*EXERCISE DESCRIPTION*:
Below is a listing; reproduce exactly its lines from the one containing "PS Blogスタッフ (50, 2221)" to its last line, both ends kept, and no other lines.

*MATERIAL SHOWN*:
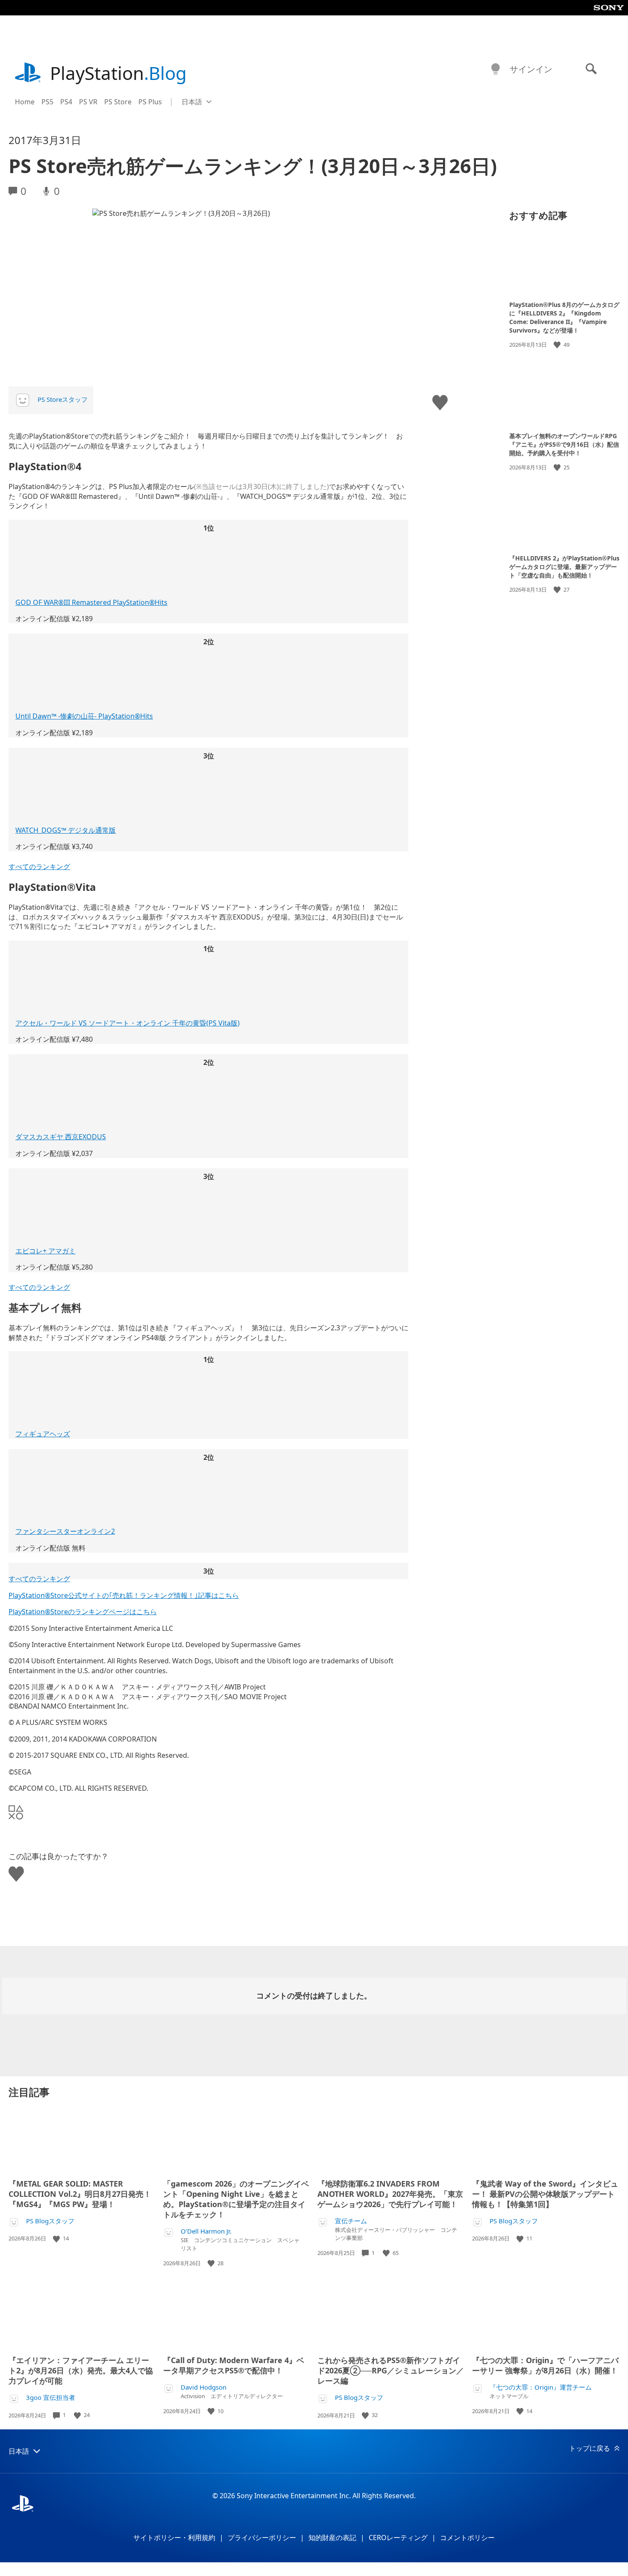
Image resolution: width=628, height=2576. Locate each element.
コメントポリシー (467, 2537)
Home (25, 101)
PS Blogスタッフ (50, 2221)
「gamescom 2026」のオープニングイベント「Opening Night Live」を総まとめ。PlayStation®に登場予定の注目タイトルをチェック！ (236, 2198)
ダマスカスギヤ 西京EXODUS (60, 1136)
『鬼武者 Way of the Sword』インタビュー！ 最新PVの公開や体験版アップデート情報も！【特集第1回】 (545, 2193)
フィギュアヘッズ (42, 1433)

*SOLUTION BELOW*:
PS Blogスタッフ (50, 2221)
「gamescom 2026」のオープニングイベント「Opening Night Live」を総まとめ。PlayStation®に登場予定の注目タイトルをチェック！ (236, 2198)
ダマスカスギヤ 西京EXODUS (60, 1136)
『鬼武者 Way of the Sword』インタビュー！ 最新PVの公開や体験版アップデート情報も！【特集第1回】 (545, 2193)
フィギュアヘッズ (42, 1433)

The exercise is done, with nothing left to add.